◆ **TASK DESCRIPTION**:
Only the lines that hold "http" should be in the answer, each copied from the data below.

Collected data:
-----

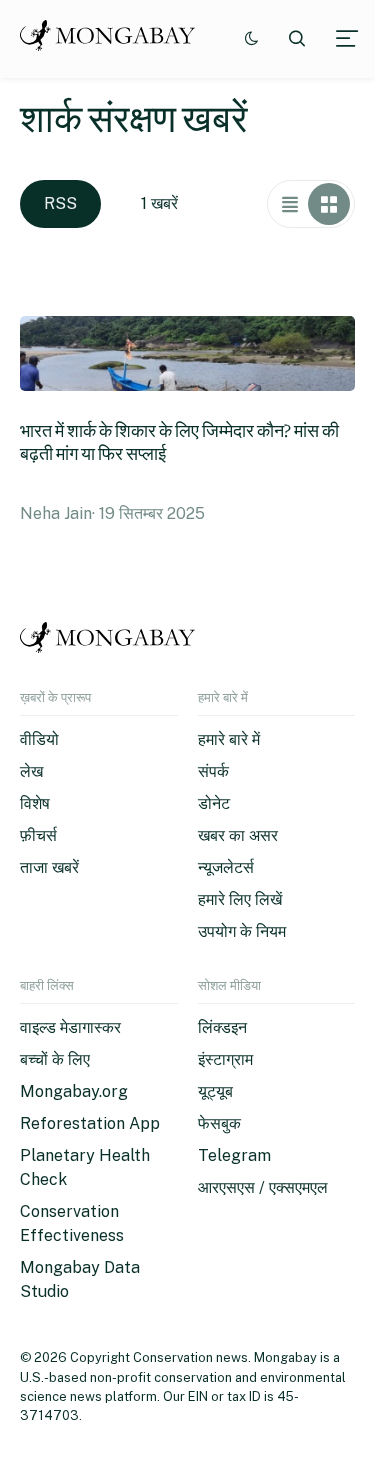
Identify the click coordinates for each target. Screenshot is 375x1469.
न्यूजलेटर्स (226, 867)
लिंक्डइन (222, 1027)
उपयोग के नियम (242, 931)
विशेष (35, 803)
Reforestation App (90, 1123)
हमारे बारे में (229, 739)
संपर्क (213, 771)
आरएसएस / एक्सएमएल (263, 1187)
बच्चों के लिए (55, 1059)
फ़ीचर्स (38, 835)
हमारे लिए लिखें (240, 899)
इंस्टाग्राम (225, 1059)
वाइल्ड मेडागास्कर (70, 1027)
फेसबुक (219, 1123)
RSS (60, 203)
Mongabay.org (74, 1091)
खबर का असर (238, 835)
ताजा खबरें (49, 867)
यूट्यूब (215, 1091)
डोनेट (214, 803)
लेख (31, 771)
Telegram (234, 1155)
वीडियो (39, 739)
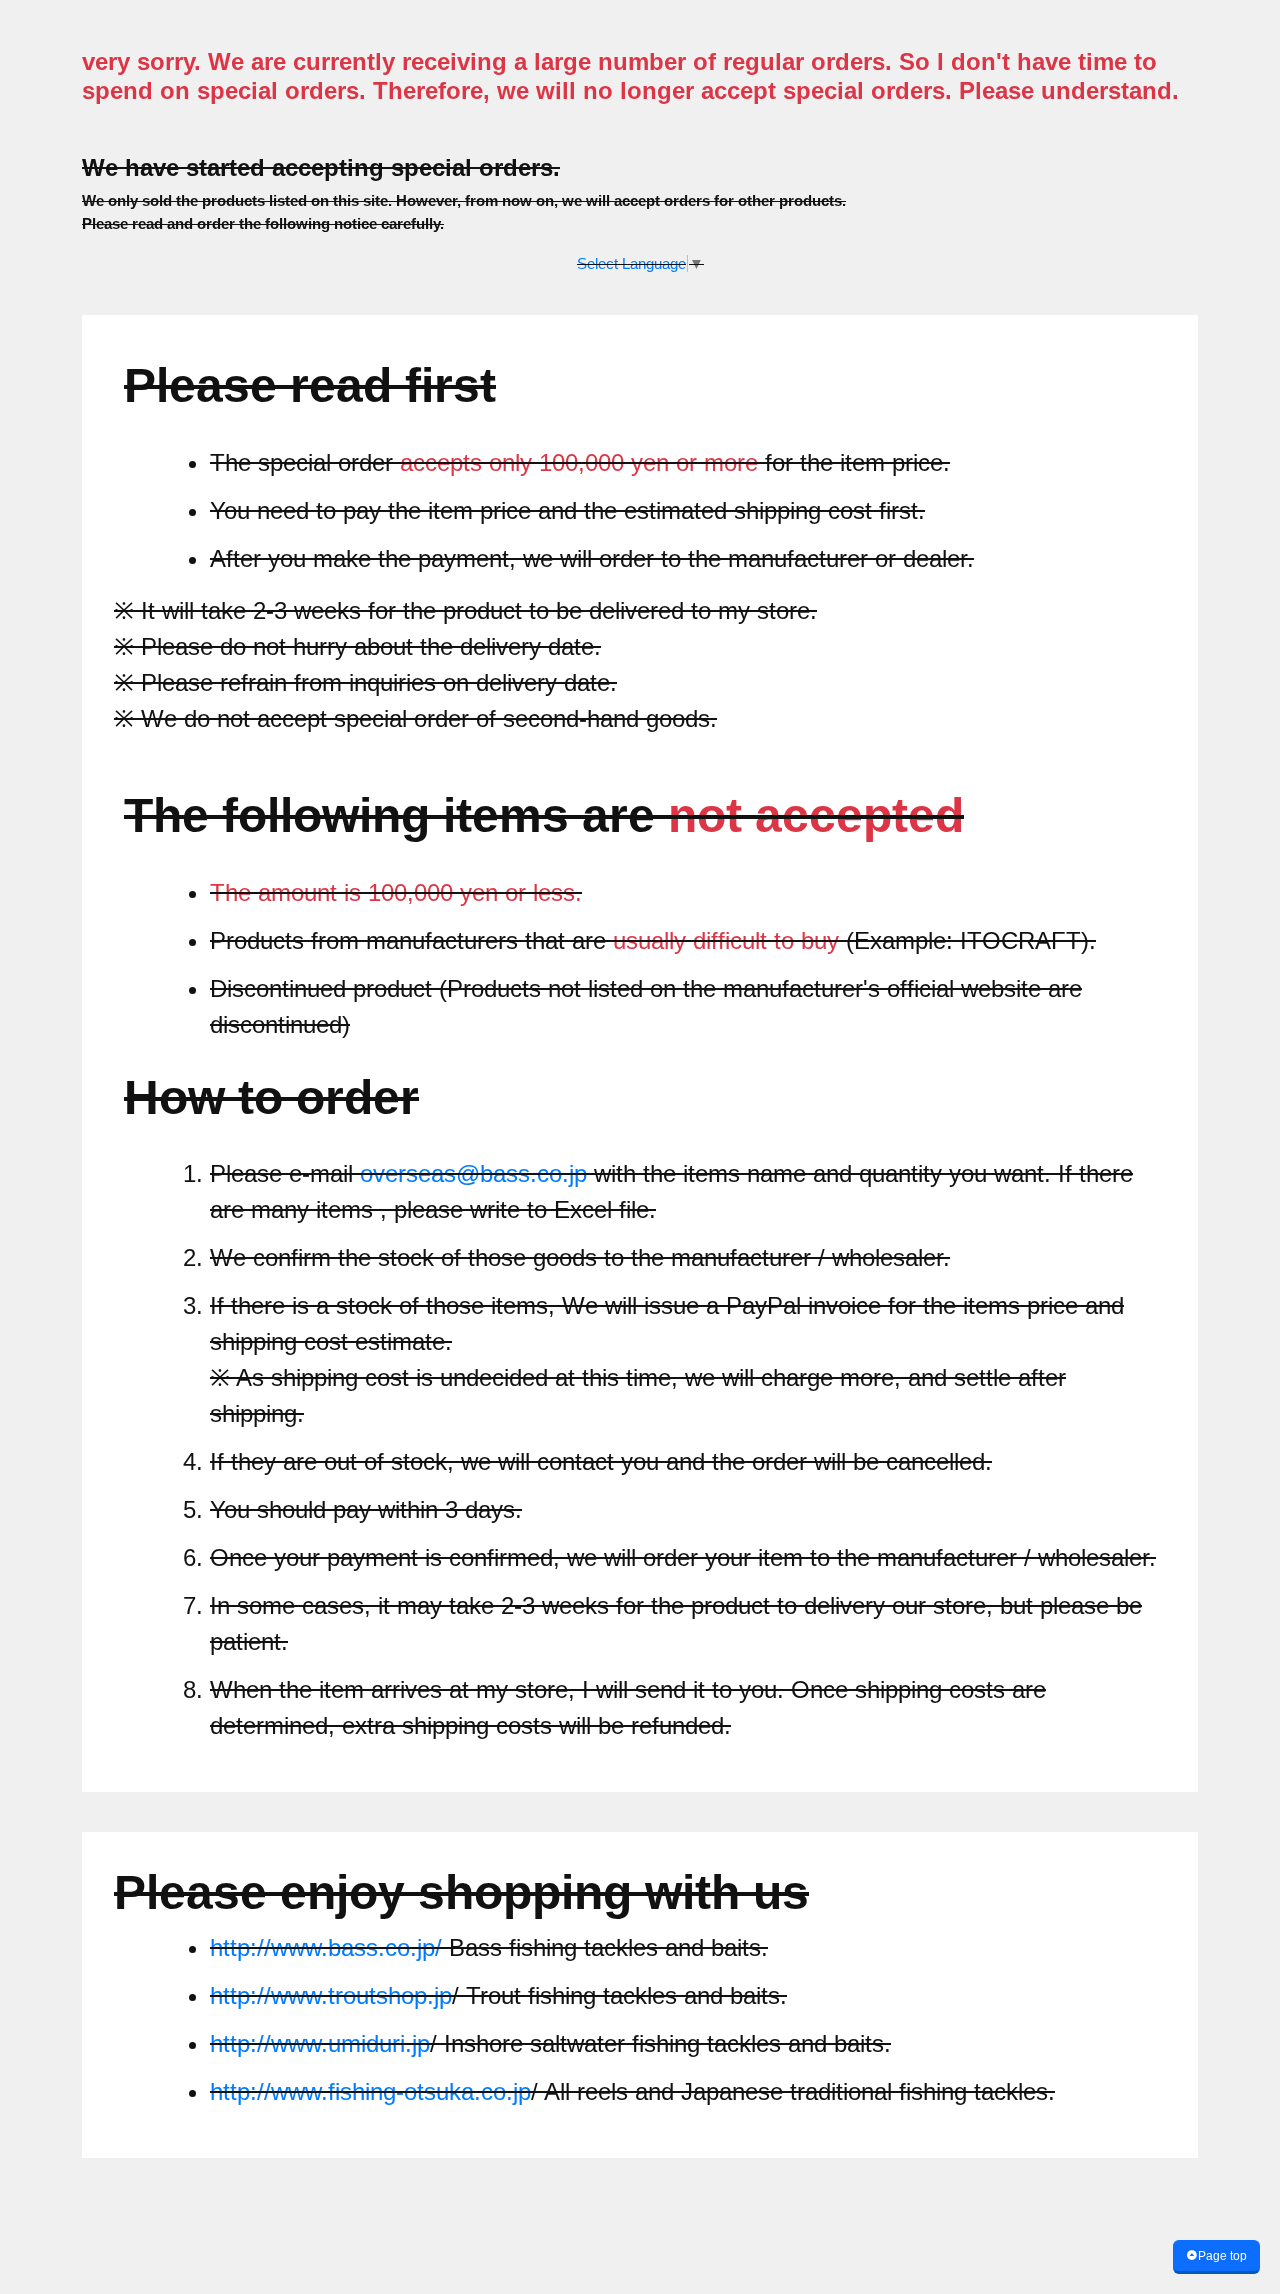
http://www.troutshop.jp (331, 1995)
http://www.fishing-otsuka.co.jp (370, 2091)
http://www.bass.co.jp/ (329, 1947)
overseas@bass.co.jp (473, 1173)
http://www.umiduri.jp (320, 2043)
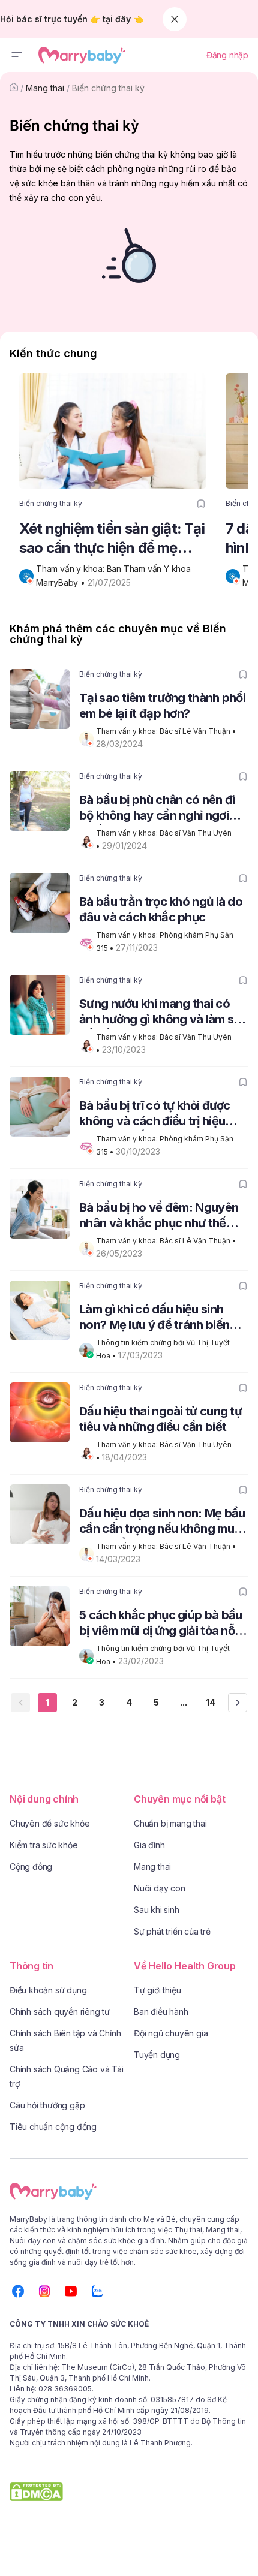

-----

◆ **ANSWER SECTION**:
http://www.troutshop.jp (331, 1995)
http://www.fishing-otsuka.co.jp (370, 2091)
http://www.bass.co.jp/ (329, 1947)
http://www.umiduri.jp (320, 2043)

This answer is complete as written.